A cena em que ele vomita essa frase sexista e etarista em direção à sua ex-estrela é filmada de forma nojenta para que o público tenha a representação visual do que essas palavras representam.
Demitida e sem saber lidar com a ausência da fama, ela vê, em seu caminho pra casa, um outdoor com seu rosto sendo rasgado. Mais uma mensagem visual. Você será substituída porque está velha para o show business aos 50 anos.
Desesperada para recuperar seus status, Elizabeth conhece um enfermeiro que pode mudar a situação. Ele oferece à atriz um novo tratamento de rejuvenescimento, totalmente experimenta.
Compra-lo exige uma operação secreta. Qualquer pessoa em sã consciência correria do produto depois de ver o local onde ele é estocado. Mas ela está cegam refém do que as pessoas querem dela.
A partir daí passamos a entender o porquê esse filme não entra na categoria de drama e sim, de terror.

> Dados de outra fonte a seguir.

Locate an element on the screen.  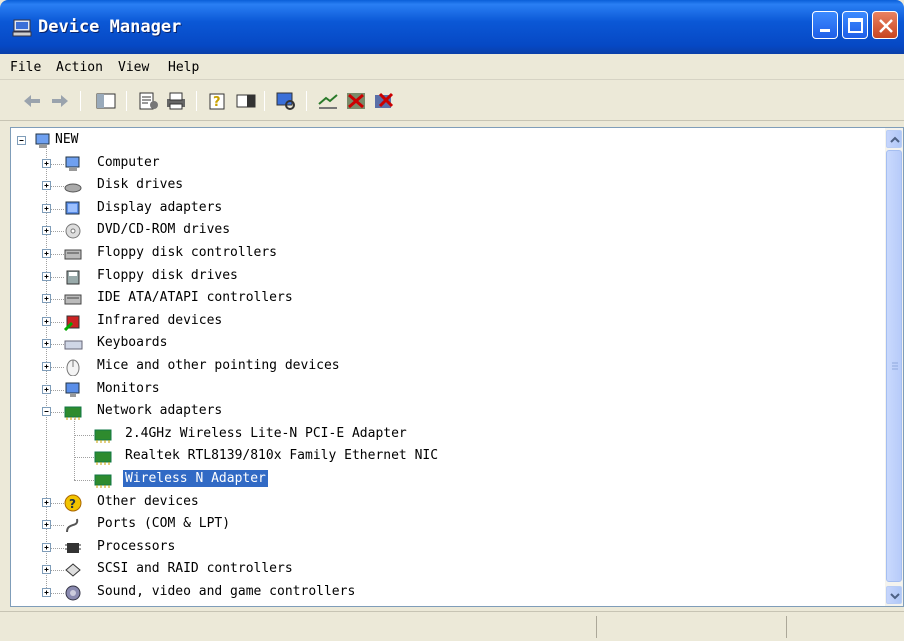
tree-item-label: Realtek RTL8139/810x Family Ethernet NIC is located at coordinates (282, 456).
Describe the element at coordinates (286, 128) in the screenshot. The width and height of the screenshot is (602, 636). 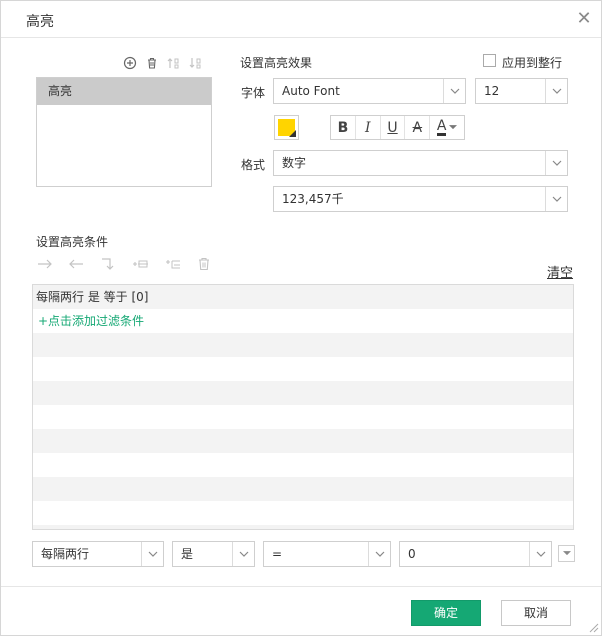
I see `color-picker-button` at that location.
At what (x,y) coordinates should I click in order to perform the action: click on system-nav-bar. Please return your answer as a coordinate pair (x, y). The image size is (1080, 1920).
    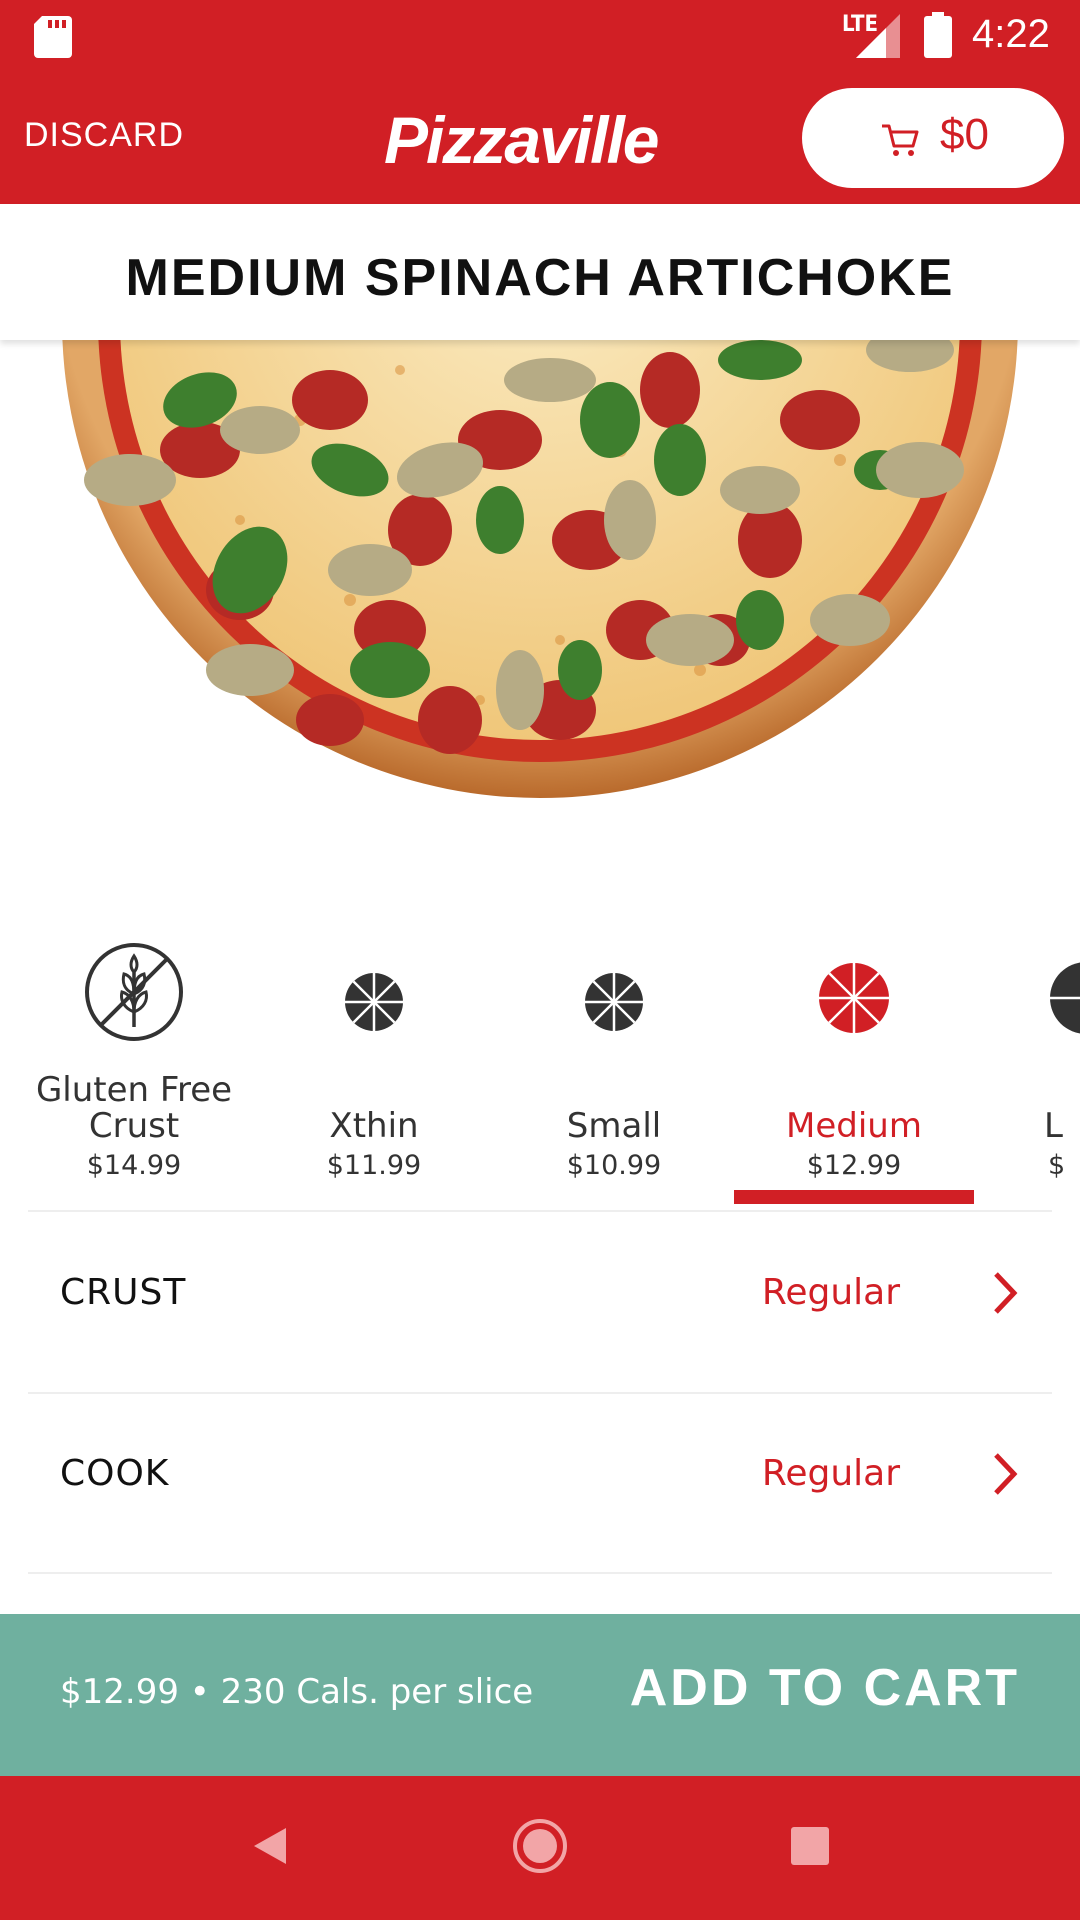
    Looking at the image, I should click on (540, 1848).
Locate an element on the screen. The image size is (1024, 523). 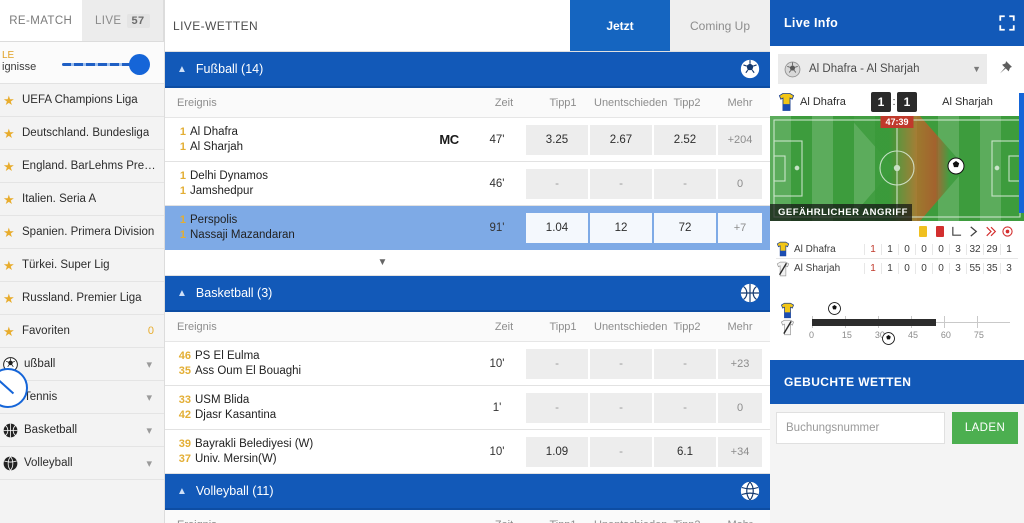
more-markets-button: +7 is located at coordinates (740, 228).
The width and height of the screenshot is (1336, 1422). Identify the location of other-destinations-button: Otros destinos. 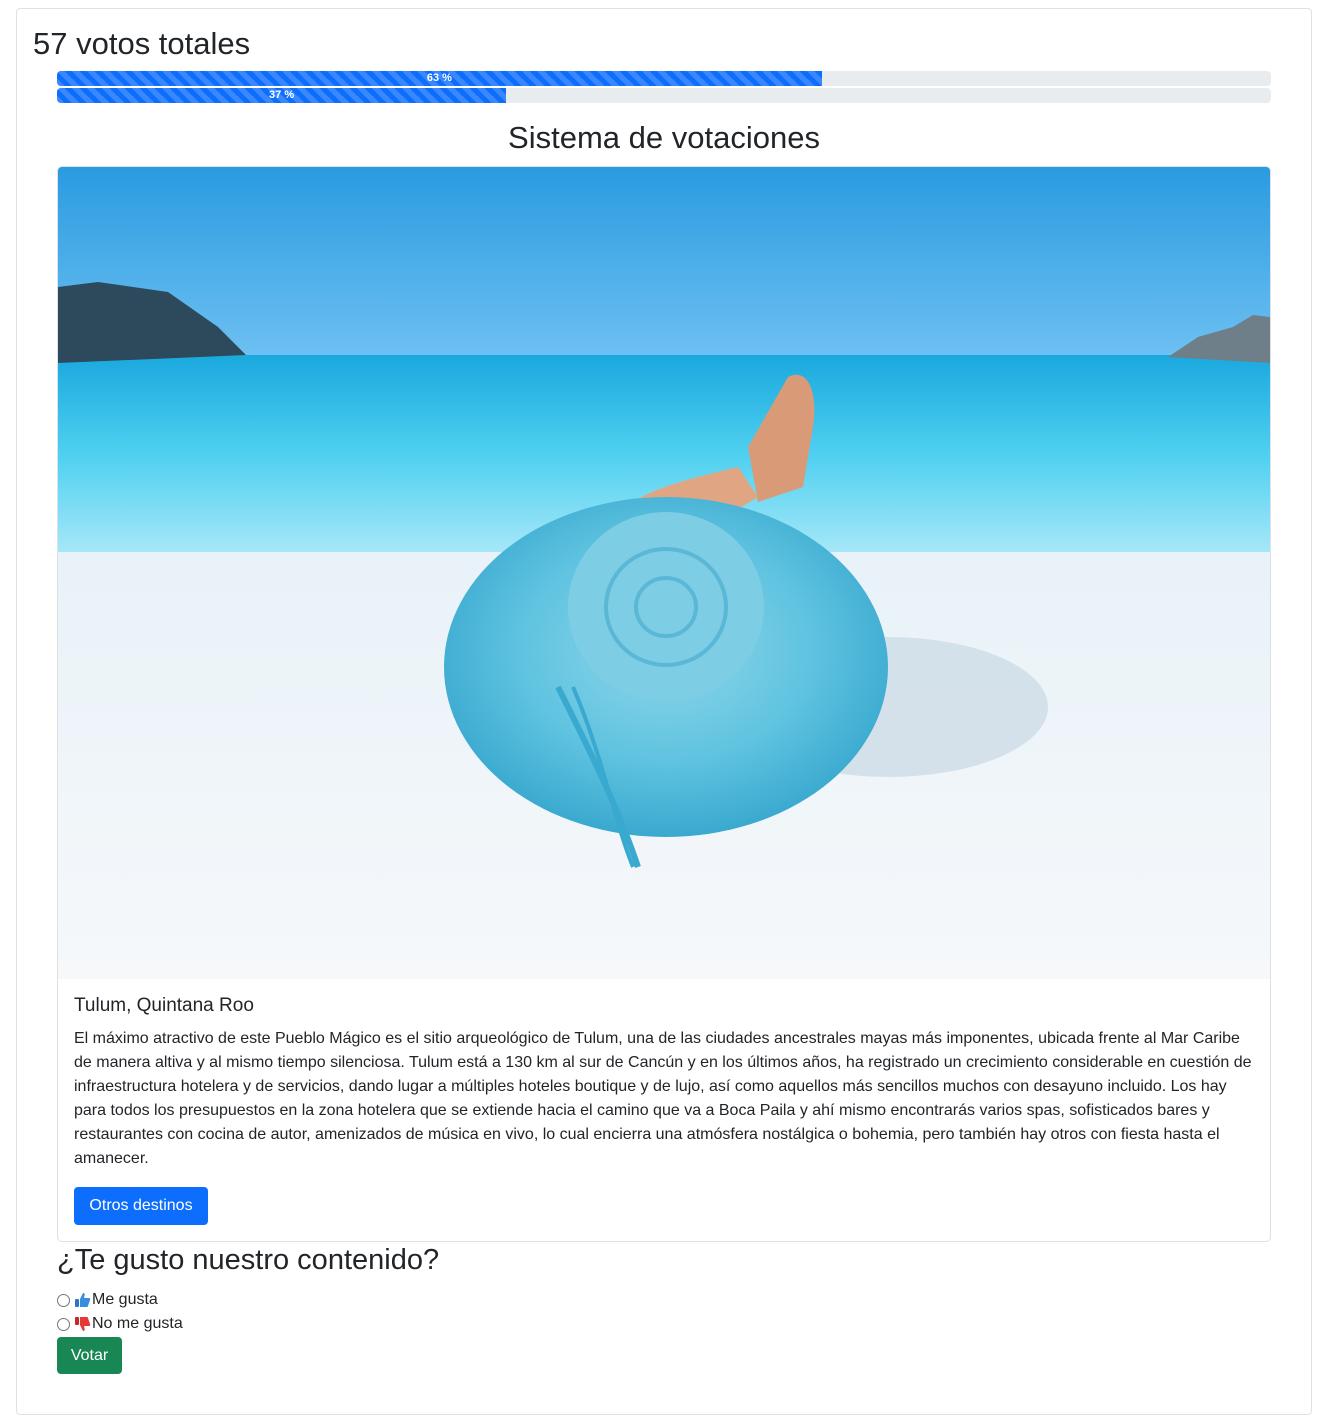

Mais especificamente, um body horror ou horror corporal, subgênero que explora mutilações e deformações do corpo humano com o objetivo de chocar. E você vai se chocar!
Ao ver o que está sendo mostrado na tela, vai ser capaz de sentir o mesmo em seu corpo. Após tomar a substância do título do filme, Elisabeth tem as suas costas rasgadas para dar à luz uma espécie de clone: Sue (Margaret Qualley), uma versão de si 30 anos mais jovem.
Enquanto Sue se admira no espelho, Elizabeth permanece desacordada no chão do banheiro. Ambas estão nuas. E a nova personagem tem de costurar as costas de sua matriz. Afinal, vai precisar dela.
Cada furo na pele, cada passada de linha são mostrados. Pra gente pensar mesmo. Vale toda essa dor? Vale todo esse sacrifício? É isso que eu realmente quero pra ficar mais bonito, mais jovem?
Enquanto uma vive a vida, a outra entra numa espécie de hibernação. E o sofrimento não para aí. A substância tem um efeito temporário. E exige um revezamento. A cada sete dias, as mulheres precisam trocar de papéis.
Enquanto uma vive a vida, a outra entra numa espécie de hibernação, sendo alimentada por um produto fornecido pela empresa ou por um líquido retirado diretamente da espinha dorsal com uma agulha grossa e comprida.
Qualquer atraso no prazo da troca, traz consequências irreversíveis para as pacientes. Quer dizer, paciente. No singular mesmo. Porque a empresa responsável pelo produto deixa claro que não existem duas pessoas.
Elizabeth e Sue são a mesma. Só os corpos são diferentes. Na teoria. A prática é bem diferente. Como lidar com essa montanha-russa na vida?
Numa semana, você amarga a solidão e o desprezo, inclusive do jovem com que fez amor na semana anterior que estava com um corpo diferente, e na outra, você é quem sempre seria se o tempo não existisse.
A Substância ganhou o prêmio de melhor roteiro no Festival de Cannes deste ano. E só não vai agradar a todos os públicos porque, ao final, a diretora usa o exagero para marcar as mensagens que quer passar.
O banho de sangue desses procedimentos estéticos desnecessários entra literalmente na história. E um monstro surge implorando para que as pessoas o vejam como um ser humano e não como uma aberração.
Quantas celebridades vítimas de procedimentos errados não se sentem assim? Quantas pessoas não se sentem assim por envelhecer? Gosto demais e sou defensor do cinema de entretenimento.
Não acho que todo filme precisa deixar uma mensagem de autoajuda para mudar a vida de alguém. Mas quando há uma obra capaz de me fazer sair do cinema com a cabeça cheia de pensamentos, valorizo demais. E essa Substância não sai da minha cabeça.
Tomara que possa ser injetada em outras, principalmente, as que pensam que beleza se constrói na sala de cirurgia.